As coal consumption surges amid energy market turmoil, global efforts to slash the use of the most polluting fossil fuel by 2050 appear increasingly challenged. Several countries are now eyeing a strategy for using nuclear power that could reduce their reliance on fossil fuels over the coming years: installing small modular reactors (SMRs) on or near the site of retired coal fired plants.

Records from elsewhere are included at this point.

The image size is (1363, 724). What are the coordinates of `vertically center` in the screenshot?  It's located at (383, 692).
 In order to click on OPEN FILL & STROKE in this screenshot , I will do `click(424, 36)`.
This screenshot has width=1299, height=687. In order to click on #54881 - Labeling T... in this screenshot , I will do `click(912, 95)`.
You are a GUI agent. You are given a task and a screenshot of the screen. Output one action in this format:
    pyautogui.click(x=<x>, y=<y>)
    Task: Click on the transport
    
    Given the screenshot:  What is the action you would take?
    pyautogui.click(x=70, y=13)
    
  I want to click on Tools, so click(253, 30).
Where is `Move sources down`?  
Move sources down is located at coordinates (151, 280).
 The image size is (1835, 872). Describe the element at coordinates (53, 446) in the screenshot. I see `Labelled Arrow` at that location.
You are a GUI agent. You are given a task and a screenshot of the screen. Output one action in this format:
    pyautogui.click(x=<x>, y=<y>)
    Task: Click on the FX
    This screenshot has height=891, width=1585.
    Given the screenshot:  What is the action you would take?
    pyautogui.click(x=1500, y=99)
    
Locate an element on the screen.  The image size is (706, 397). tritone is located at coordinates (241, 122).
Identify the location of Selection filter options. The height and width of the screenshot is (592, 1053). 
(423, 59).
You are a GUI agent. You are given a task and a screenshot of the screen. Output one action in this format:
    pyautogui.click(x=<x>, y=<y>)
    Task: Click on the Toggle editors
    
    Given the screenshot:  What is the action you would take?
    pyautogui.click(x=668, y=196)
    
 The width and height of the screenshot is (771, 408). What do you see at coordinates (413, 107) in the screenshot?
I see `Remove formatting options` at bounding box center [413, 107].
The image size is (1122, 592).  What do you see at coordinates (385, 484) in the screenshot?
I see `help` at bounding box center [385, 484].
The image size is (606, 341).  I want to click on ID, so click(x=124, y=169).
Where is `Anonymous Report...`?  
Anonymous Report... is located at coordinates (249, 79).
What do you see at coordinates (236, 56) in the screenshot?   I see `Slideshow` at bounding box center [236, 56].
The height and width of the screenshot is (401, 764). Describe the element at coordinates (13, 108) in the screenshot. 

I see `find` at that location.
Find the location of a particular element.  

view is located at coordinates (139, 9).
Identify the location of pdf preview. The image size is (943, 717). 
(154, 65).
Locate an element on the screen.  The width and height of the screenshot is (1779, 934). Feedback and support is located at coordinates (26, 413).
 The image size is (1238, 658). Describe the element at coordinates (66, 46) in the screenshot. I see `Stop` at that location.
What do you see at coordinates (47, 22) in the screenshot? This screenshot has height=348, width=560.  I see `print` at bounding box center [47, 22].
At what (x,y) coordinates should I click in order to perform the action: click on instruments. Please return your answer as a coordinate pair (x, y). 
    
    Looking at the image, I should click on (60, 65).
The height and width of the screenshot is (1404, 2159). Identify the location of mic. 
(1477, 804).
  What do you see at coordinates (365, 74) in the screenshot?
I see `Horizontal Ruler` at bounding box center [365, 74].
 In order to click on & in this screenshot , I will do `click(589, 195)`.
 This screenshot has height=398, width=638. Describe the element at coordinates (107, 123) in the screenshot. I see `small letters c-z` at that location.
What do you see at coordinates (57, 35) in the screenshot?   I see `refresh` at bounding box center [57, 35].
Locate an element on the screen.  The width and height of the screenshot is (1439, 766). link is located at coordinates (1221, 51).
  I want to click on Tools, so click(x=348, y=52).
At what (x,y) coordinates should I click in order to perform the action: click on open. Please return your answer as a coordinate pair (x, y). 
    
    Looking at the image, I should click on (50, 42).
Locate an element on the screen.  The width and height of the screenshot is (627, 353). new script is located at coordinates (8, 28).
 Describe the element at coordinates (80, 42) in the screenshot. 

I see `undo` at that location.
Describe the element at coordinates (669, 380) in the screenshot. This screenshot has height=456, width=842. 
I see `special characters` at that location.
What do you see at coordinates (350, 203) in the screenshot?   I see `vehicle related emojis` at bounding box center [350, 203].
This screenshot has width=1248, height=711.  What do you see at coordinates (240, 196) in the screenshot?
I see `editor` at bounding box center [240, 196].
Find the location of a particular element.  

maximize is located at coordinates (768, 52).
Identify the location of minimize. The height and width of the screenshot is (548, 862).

From economics to preservation of the environment, projects in countries including France, India, Poland, Romania, the United Kingdom and the United States aim to benefit from such a strategy. For example, repurposing fossil plants with SMRs, besides helping lower emissions and maintain energy security, could also ensure a just economic transition for local communities. But several challenges must be addressed before such an approach can be widely adopted, according to speakers at a recent IAEA webinar, including testing and demonstrating SMRs.
“There is a rising need to replace coal with nuclear – how can we do that? On one side, we should accelerate SMR deployment and on the other the decommissioning of coal stations. To achieve those two goals, using existing coal sites to implement nuclear projects can facilitate this switch,” said Anne Falchi, Head of Strategy, Nuclear New Build at EDF. “Repurposing coal stations would actually be a facilitator of getting rid of coal.”
Coal is responsible for the largest share of CO2 emissions from the energy sector, making its phase-out key to tackling climate change. But while the COP26 climate summit last November agreed to accelerate efforts towards a “phasedown” of unabated coal-fired power stations, coal demand may reach a record high in 2022 as countries grapple with high energy prices amid the current market turmoil.
The situation, dubbed “the first global energy crisis” by International Energy Agency Executive Director Fatih Birol, underscores how affordable and reliable electricity remains an essential asset of modern economies. Given that coal provides more than one third of the world’s electricity, there is scope for nuclear to over time replace it as a low-carbon primary energy source that provides 24/7 supply security.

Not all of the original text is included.